The congregation obtained a new constitution in 1881 and the charge was renamed St Michael's the following year. In 1888, the charge became an incumbency when the congregation occupied the former Roxburgh buildings. The church was closed in 1965 and the congregation was amalgamated with All Saints Episcopal Church in Lauriston to form St Michael and All Saints.

====Clergy====
The following clergy served St Michael's:

- 1867–1868 Alexander Thomson Grant
- 1868–1870 Arthur Brinckman
- 1870–1872 John Ludford Gardner
- 1872–1874 James Cranbrooke
- 1874–1875 J.B. Johnson
- 1875–1876 Archibald John Norman Macdonald
- 1876–1878 Barnard Tyrrell Thompson
- 1878–1879 John Wilson
- 1879–1881 George Rogers
- 1881–1891 Thomas Isaac Ball
- 1892–1904 John Faber Scholfield
- 1904–1919 Philip Alfred Lempriere
- 1919–1931 Walter Roland Jardine Beattie
- 1932–1939 Basil Edward Joblin
- 1939–1947 Clive Robert Beresford
- 1948–1952 Henry Baylis
- 1952–1964 Charles Henry Scott

===King Khalid Building===
After the Episcopal congregation vacated the church, the building became derelict.
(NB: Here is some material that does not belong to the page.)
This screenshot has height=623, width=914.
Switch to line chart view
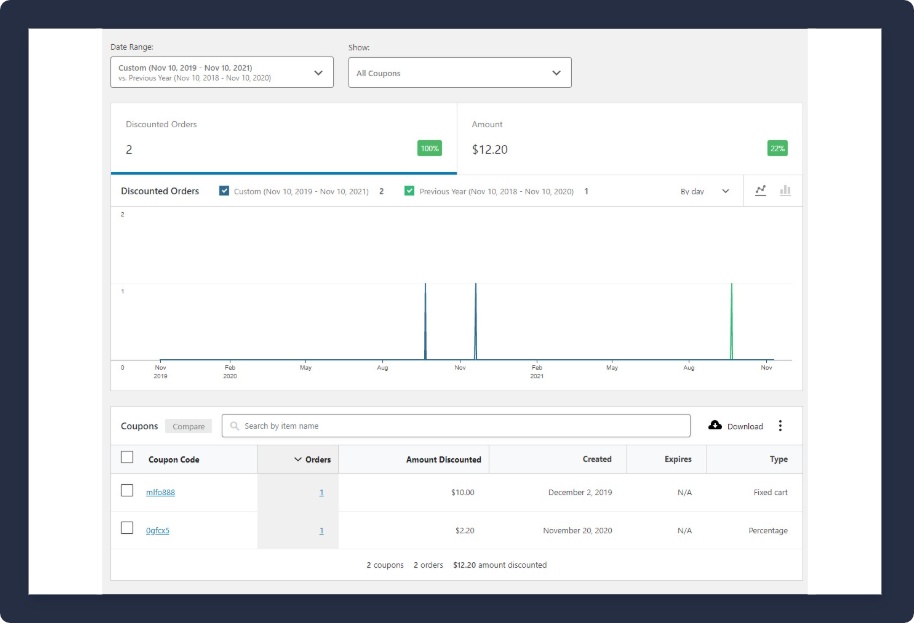[x=760, y=190]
In 1981, it was restored for use as a lecture theatre by the Royal College of Surgeons of Edinburgh with funding from King Khalid of Saudi Arabia. In his honour, it was given the full title: King Khalid bin Abdul Aziz of Saudi Arabia Symposium Hall. Initially, the building was used for the college's lectures. As the college's commercial operations began to grow, the building was again renovated in 2005 to increase the auditorium's capacity.

==Building==
The building was constructed between 1846 and 1847 to a design of Thomas Hamilton. The Buildings of Scotland guide to Edinburgh describes the style as "Lumpy Gothic". John Kinross altered the building at its conversion to an Episcopal church and a reredos by Hamilton More Nisbett for the Lady Chapel was added in 1902.

The building was redeveloped as a lecture venue by James Parr & Partners in 1982. The redevelopment split the interior over two storeys with a reception area on the ground floor and an auditorium with capacity for 85 above. The architects claimed the auditorium reproduced the atmosphere of Italian anatomy theatres of the Renaissance. Charles McKean called the interior as a "magical vertical space", citing its exposed stone walls and wooden ceiling.

In 2005, the building was refurbished, including the addition of tiered leather seats, which increased the capacity.

==Facilities and use==
The auditorium seats 158 and possesses has an advanced audio-visual system including voting panels at seats. The reception area below can be used to host externally catered events. The ground floor includes a dance floor and bar. The adjoining Alasdair Duff Room can be opened up to increase the space.

During the Edinburgh Fringe, the building is managed by theSpaceUK as theSpace @ Symposium Hall.